• Problem details: Your output should be the lines from the one containing "Instruction: Open the 培养方案 icon in sidebar" through the end of the listing, exact and inclusive, with no pictures.

※

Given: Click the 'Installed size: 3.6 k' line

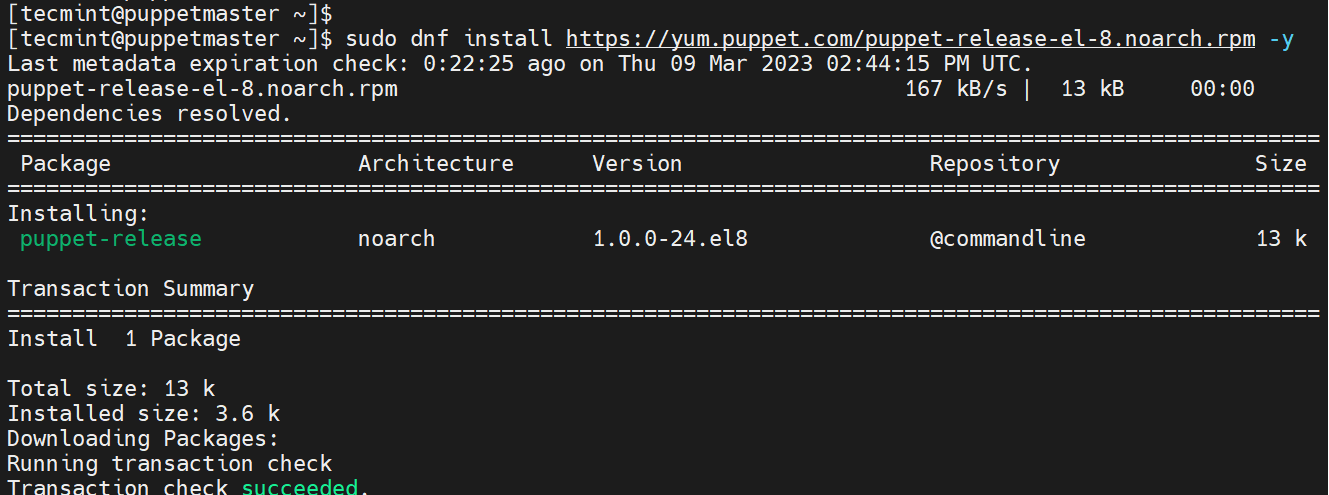Looking at the screenshot, I should (x=144, y=413).
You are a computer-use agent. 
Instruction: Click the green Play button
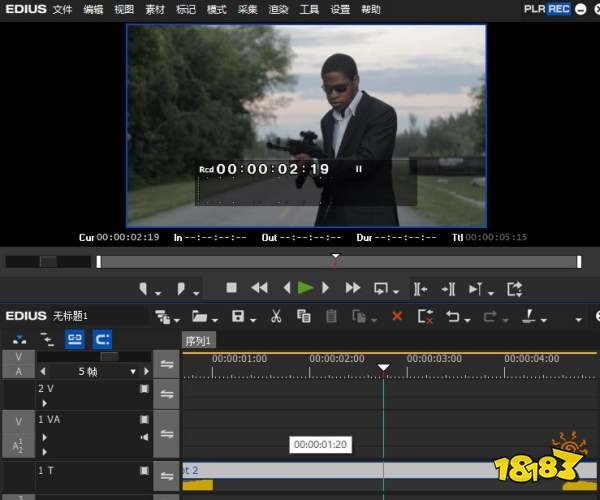(x=305, y=288)
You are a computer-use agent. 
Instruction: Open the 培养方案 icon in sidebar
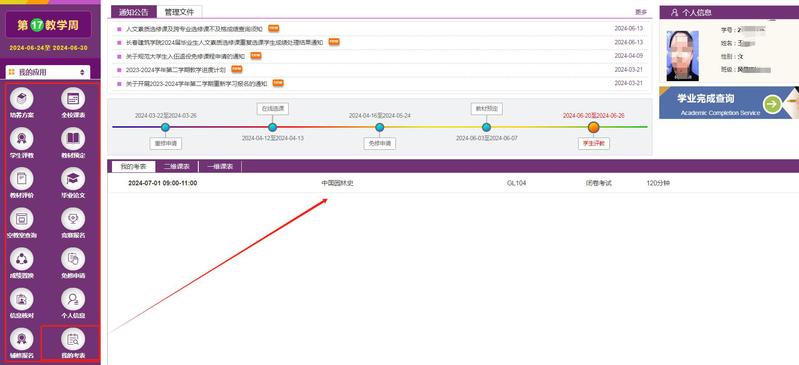pos(22,99)
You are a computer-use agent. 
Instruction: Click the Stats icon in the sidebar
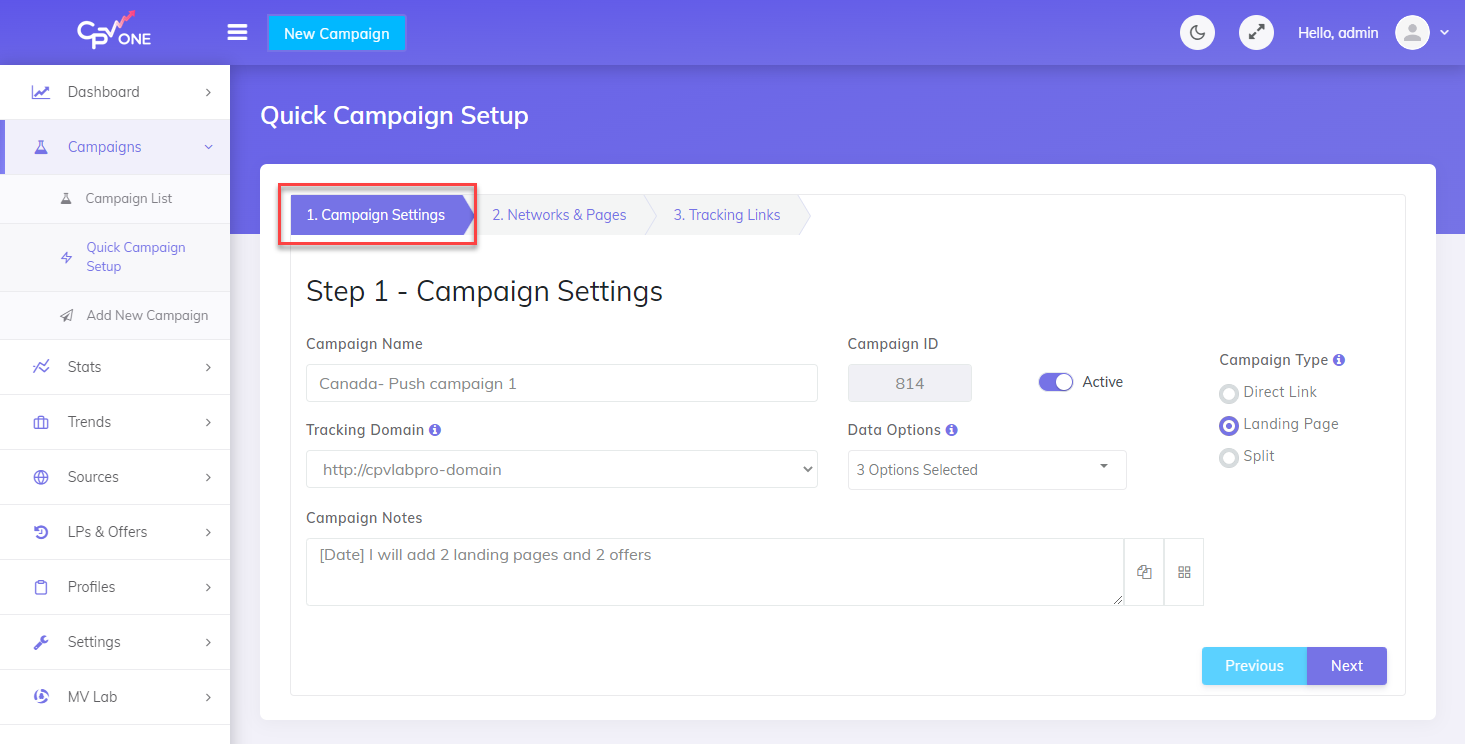pos(41,366)
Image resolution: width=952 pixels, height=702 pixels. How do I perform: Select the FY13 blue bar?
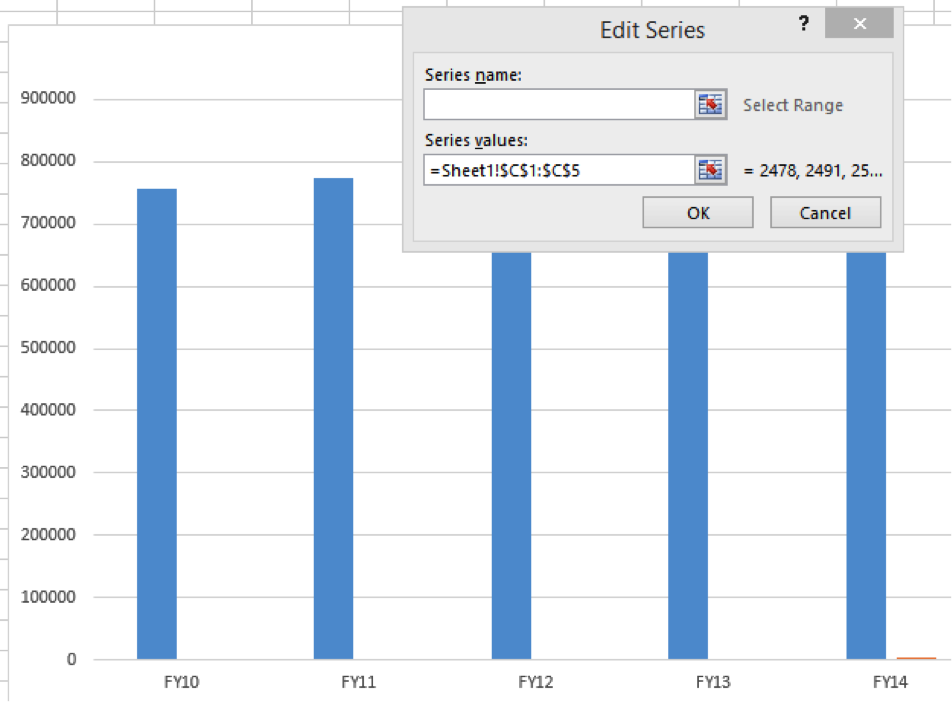click(x=688, y=455)
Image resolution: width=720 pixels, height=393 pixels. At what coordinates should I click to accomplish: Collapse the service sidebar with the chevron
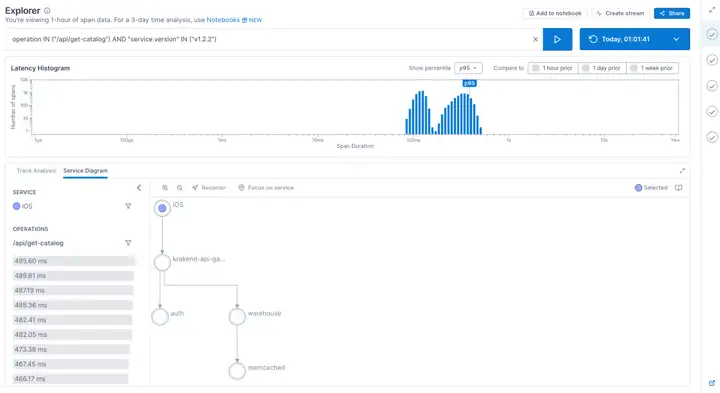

※

• Task answer:
Instruction: Open the 培养方案 icon in sidebar
pos(22,99)
You are a computer-use agent. 
Instruction: Click the Stats icon in the sidebar
pos(41,366)
Image resolution: width=952 pixels, height=702 pixels. How do I perform: Select the FY13 blue bar?
click(x=688, y=455)
Image resolution: width=720 pixels, height=393 pixels. At what coordinates should I click to accomplish: Collapse the service sidebar with the chevron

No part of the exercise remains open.